EXERCISE AIM: Transcribe each entry so that nothing differs from the original.

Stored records

◇ ◇ ◇

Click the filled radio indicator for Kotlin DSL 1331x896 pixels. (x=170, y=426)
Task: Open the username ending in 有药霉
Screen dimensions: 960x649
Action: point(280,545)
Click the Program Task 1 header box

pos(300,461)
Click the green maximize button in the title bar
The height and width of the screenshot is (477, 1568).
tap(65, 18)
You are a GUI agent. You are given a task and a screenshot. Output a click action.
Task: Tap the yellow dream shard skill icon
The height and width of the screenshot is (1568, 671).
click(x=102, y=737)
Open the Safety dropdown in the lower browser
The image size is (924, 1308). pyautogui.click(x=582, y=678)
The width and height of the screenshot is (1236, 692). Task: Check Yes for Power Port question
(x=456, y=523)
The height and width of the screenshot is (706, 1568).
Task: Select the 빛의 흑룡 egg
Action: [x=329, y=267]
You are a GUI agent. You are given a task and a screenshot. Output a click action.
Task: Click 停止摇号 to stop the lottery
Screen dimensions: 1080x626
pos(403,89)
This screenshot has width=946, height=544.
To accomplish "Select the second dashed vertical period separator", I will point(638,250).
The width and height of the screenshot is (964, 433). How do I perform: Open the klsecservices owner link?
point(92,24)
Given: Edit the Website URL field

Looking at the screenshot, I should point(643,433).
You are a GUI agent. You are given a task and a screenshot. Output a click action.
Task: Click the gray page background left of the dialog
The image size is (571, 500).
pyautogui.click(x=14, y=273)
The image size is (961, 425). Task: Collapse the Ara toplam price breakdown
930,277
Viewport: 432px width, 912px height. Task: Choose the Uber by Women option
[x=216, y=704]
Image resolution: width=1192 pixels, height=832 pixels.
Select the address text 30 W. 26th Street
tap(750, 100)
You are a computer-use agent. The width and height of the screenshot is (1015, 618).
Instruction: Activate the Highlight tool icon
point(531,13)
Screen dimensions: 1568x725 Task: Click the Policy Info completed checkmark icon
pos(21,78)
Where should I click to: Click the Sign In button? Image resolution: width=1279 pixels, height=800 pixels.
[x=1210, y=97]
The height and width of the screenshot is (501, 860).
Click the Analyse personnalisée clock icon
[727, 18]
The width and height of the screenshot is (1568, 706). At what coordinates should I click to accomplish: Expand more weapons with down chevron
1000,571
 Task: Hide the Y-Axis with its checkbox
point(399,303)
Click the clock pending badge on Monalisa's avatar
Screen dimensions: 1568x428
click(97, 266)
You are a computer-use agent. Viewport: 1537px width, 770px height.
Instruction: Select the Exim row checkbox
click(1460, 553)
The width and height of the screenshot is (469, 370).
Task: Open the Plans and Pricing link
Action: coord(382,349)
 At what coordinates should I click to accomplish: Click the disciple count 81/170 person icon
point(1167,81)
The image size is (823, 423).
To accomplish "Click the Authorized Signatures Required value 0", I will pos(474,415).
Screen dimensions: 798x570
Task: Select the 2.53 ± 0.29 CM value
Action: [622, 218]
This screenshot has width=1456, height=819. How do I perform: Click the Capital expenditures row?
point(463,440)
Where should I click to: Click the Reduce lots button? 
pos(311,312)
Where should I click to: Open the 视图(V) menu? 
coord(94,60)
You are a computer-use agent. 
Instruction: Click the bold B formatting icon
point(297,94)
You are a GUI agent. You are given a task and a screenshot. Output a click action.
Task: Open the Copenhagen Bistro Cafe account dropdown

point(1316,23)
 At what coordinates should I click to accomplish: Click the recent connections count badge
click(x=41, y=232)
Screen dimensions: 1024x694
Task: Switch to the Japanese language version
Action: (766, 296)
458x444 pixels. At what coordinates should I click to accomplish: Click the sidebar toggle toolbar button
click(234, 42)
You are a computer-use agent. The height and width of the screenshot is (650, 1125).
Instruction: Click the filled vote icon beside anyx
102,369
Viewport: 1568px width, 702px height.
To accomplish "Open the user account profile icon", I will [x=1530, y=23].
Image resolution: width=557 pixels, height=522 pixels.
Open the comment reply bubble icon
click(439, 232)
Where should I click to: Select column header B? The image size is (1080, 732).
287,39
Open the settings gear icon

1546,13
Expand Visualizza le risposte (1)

◇ ◇ ◇

ANSWER SPACE:
Click the filled radio indicator for Kotlin DSL 1331x896 pixels. (x=170, y=426)
Task: Open the username ending in 有药霉
Screen dimensions: 960x649
Action: point(280,545)
Click the Program Task 1 header box

pos(300,461)
Click the green maximize button in the title bar
The height and width of the screenshot is (477, 1568).
tap(65, 18)
You are a GUI agent. You are given a task and a screenshot. Output a click action.
Task: Tap the yellow dream shard skill icon
The height and width of the screenshot is (1568, 671).
click(x=102, y=737)
Open the Safety dropdown in the lower browser
The image size is (924, 1308). pyautogui.click(x=582, y=678)
The width and height of the screenshot is (1236, 692). Task: Check Yes for Power Port question
(x=456, y=523)
The height and width of the screenshot is (706, 1568).
Task: Select the 빛의 흑룡 egg
Action: [x=329, y=267]
You are a GUI agent. You are given a task and a screenshot. Output a click action.
Task: Click 停止摇号 to stop the lottery
Screen dimensions: 1080x626
pos(403,89)
This screenshot has width=946, height=544.
To accomplish "Select the second dashed vertical period separator", I will point(638,250).
The width and height of the screenshot is (964, 433). How do I perform: Open the klsecservices owner link?
point(92,24)
Given: Edit the Website URL field

Looking at the screenshot, I should point(643,433).
You are a GUI agent. You are given a task and a screenshot. Output a click action.
Task: Click the gray page background left of the dialog
The image size is (571, 500).
pyautogui.click(x=14, y=273)
The image size is (961, 425). Task: Collapse the Ara toplam price breakdown
930,277
Viewport: 432px width, 912px height. Task: Choose the Uber by Women option
[x=216, y=704]
Image resolution: width=1192 pixels, height=832 pixels.
Select the address text 30 W. 26th Street
tap(750, 100)
You are a computer-use agent. The width and height of the screenshot is (1015, 618).
Instruction: Activate the Highlight tool icon
point(531,13)
Screen dimensions: 1568x725 Task: Click the Policy Info completed checkmark icon
pos(21,78)
Where should I click to: Click the Sign In button? Image resolution: width=1279 pixels, height=800 pixels.
[x=1210, y=97]
The height and width of the screenshot is (501, 860).
Click the Analyse personnalisée clock icon
[727, 18]
The width and height of the screenshot is (1568, 706). At what coordinates should I click to accomplish: Expand more weapons with down chevron
1000,571
 Task: Hide the Y-Axis with its checkbox
point(399,303)
Click the clock pending badge on Monalisa's avatar
Screen dimensions: 1568x428
click(97, 266)
You are a computer-use agent. Viewport: 1537px width, 770px height.
Instruction: Select the Exim row checkbox
click(1460, 553)
The width and height of the screenshot is (469, 370).
Task: Open the Plans and Pricing link
Action: coord(382,349)
 At what coordinates should I click to accomplish: Click the disciple count 81/170 person icon
point(1167,81)
The image size is (823, 423).
To accomplish "Click the Authorized Signatures Required value 0", I will pos(474,415).
Screen dimensions: 798x570
Task: Select the 2.53 ± 0.29 CM value
Action: [622, 218]
This screenshot has width=1456, height=819. How do I perform: Click the Capital expenditures row?
point(463,440)
Where should I click to: Click the Reduce lots button? 
pos(311,312)
Where should I click to: Open the 视图(V) menu? 
coord(94,60)
You are a computer-use agent. 
Instruction: Click the bold B formatting icon
point(297,94)
You are a GUI agent. You are given a task and a screenshot. Output a click action.
Task: Open the Copenhagen Bistro Cafe account dropdown

point(1316,23)
 At what coordinates should I click to accomplish: Click the recent connections count badge
click(x=41, y=232)
Screen dimensions: 1024x694
Task: Switch to the Japanese language version
Action: (766, 296)
458x444 pixels. At what coordinates should I click to accomplish: Click the sidebar toggle toolbar button
click(234, 42)
You are a computer-use agent. The height and width of the screenshot is (650, 1125).
Instruction: Click the filled vote icon beside anyx
102,369
Viewport: 1568px width, 702px height.
To accomplish "Open the user account profile icon", I will [x=1530, y=23].
Image resolution: width=557 pixels, height=522 pixels.
Open the comment reply bubble icon
click(439, 232)
Where should I click to: Select column header B? The image size is (1080, 732).
287,39
Open the settings gear icon

1546,13
Expand Visualizza le risposte (1)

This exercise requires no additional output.